Jordana Martinez - 24 de agosto de 2017, 17:20

 

O Supremo Tribunal Federal (STF) decidiu, nesta quinta-feira (24), proibir  a comercialização do amianto, material usado na fabricação de telhas e caixas d’água.  Mas apesar do placar de votação, a lei federal que permite a produção segue constitucional já que seriam necessários seis votos para derrubar a legislação vigente.

Por 5 votos a 4 votos, atendendo ao pleito do Ministério Público do Trabalho (MPT) e de outras entidades, a maioria dos ministros entendeu que a substância deve ser banida do país por causar graves problemas de saúde aos trabalhadores das minas de extração do mineral e ao meio ambiente.

Mesmo com a maioria votando pela proibição, a Lei Federal 9.055/1995, que permitiu o uso controlado do amianto do tipo crisotila, proibindo as demais variações da fibra, não foi declarada inconstitucional e segue em vigor.

No julgamento, os ministros Dias Toffoli e Luís Roberto Barroso estavam impedidos de participar do julgamento e o quórum foi de nove votantes. Dessa forma, a Corte não discutiu quando as mineradoras deverão encerrar a produção e se o material que já foi industrializado vai continuar a ser vendido.

Votação

Depois de duas semanas de discussões, a votação foi retomada na sessão desta tarde com quatro votos a favor da manutenção do comércio da substância e três contra. A virada no posicionamento ocorreu após os dois últimos votos que foram proferidos, o do ministro Celso de Mello e da presidente, Cármen Lúcia.

Em seu voto, Mello destacou que os perigos do amianto para saúde dos trabalhadores e para o meio ambiente levou mais de 50 países a proibir a exploração econômica do material. Para Celso de Mello, o Brasil assinou tratados internacionais e deve cumprir o dever de banir o amianto.

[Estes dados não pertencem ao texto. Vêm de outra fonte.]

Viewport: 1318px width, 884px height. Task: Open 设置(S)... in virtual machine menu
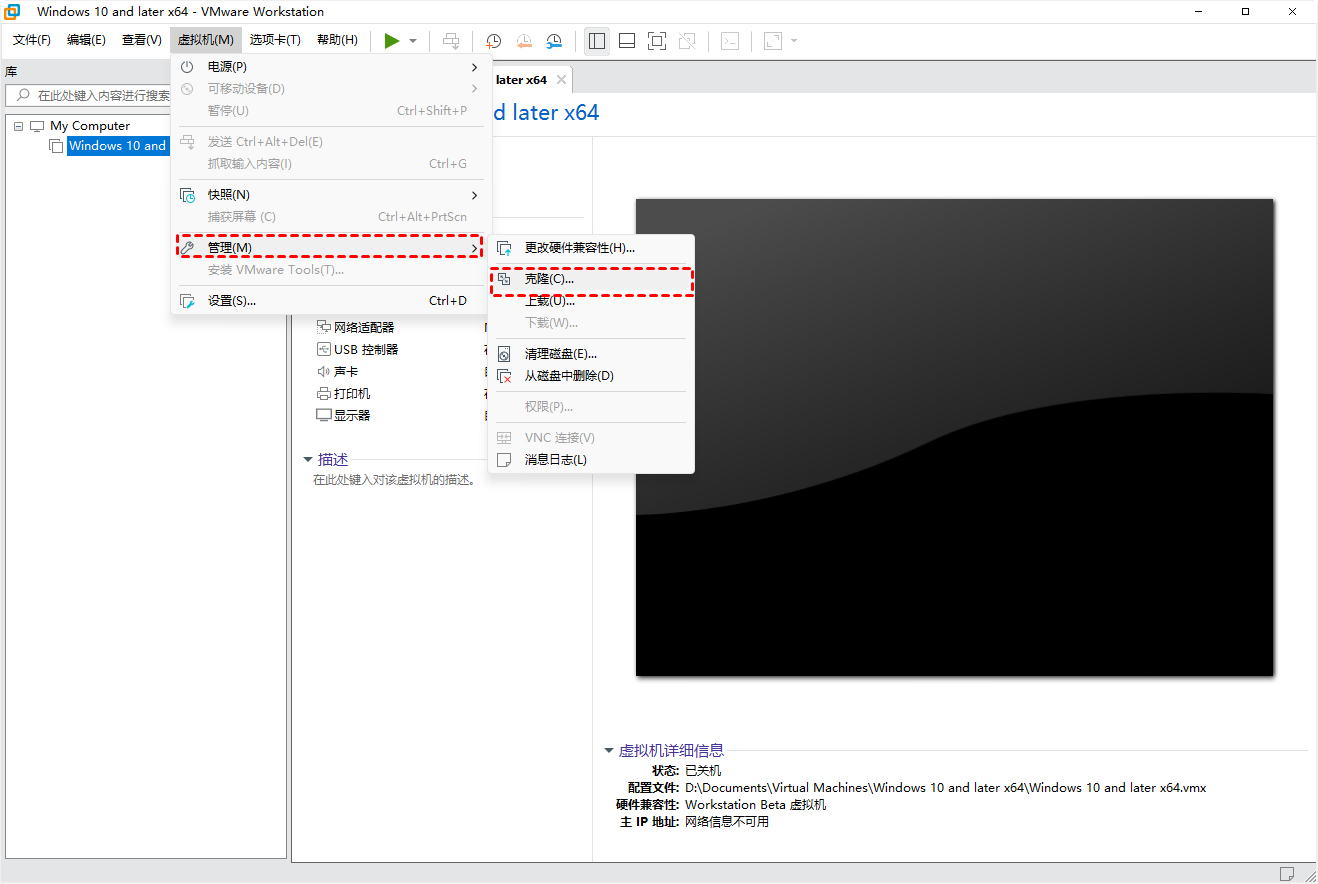click(232, 301)
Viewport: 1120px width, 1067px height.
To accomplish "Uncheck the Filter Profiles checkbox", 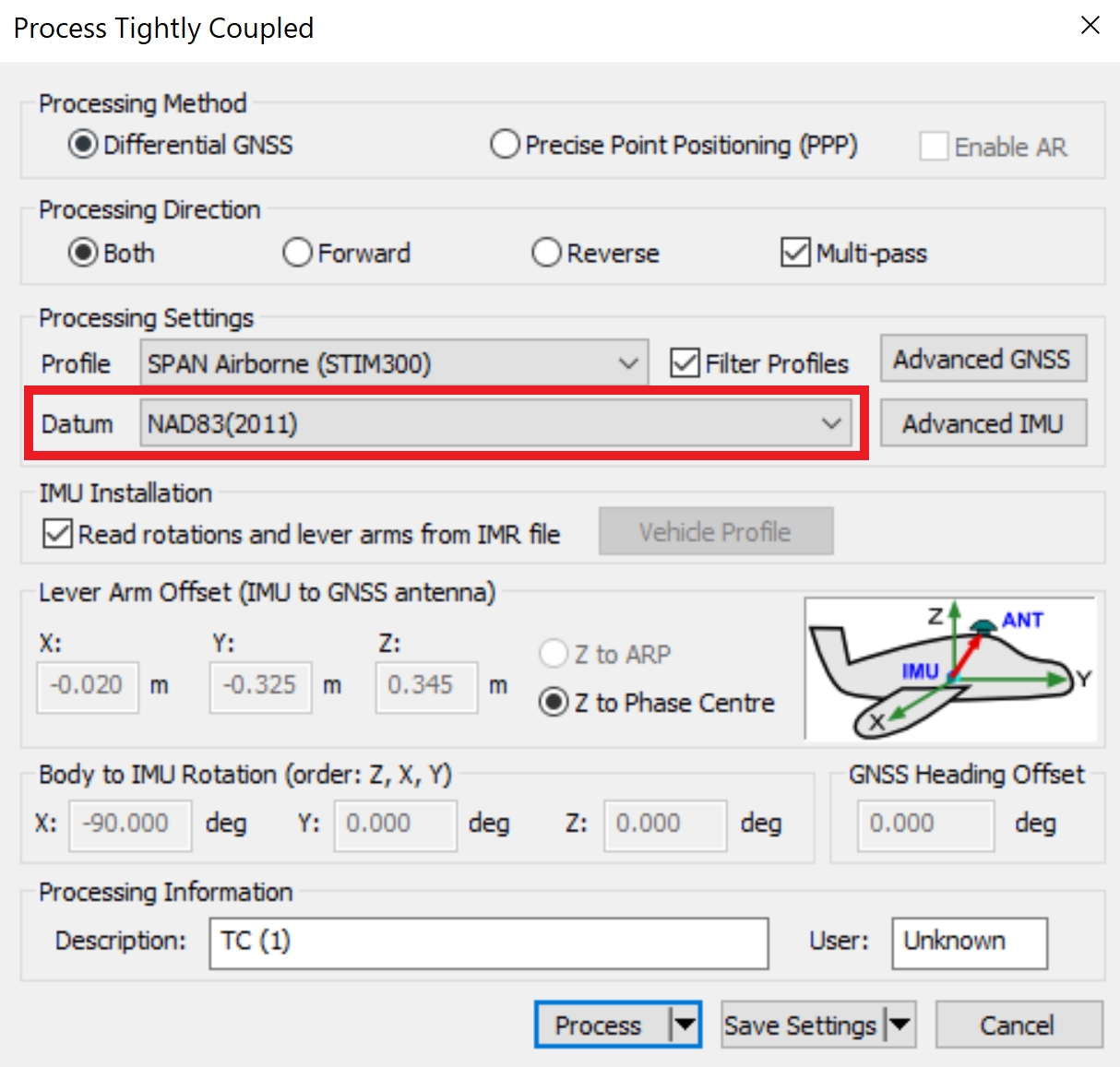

“A legislação federal ora em exame mostra-se incompatível com valores básicos de direitos fundamentais consagrados por nossa ordem constitucional, pois dispensa tutela adequada e proteção suficiente ao direito à saúde”, disse.

Leis estaduais

Com a manutenção da legislação federal, a proibição do comércio depende das leis estaduais que regulamentam a extração e comercialização de amianto em seus territórios. É o caso de São Paulo, Rio de Janeiro, Pernambuco e Rio Grande do Sul.

No Paraná, o projeto de lei que proibia o produto chegou a tramitar na Assembleia Legislativa entre junho e julho de 2016, mas foi rejeitado pela CCJ, a Comissão de Constituição e Justiça.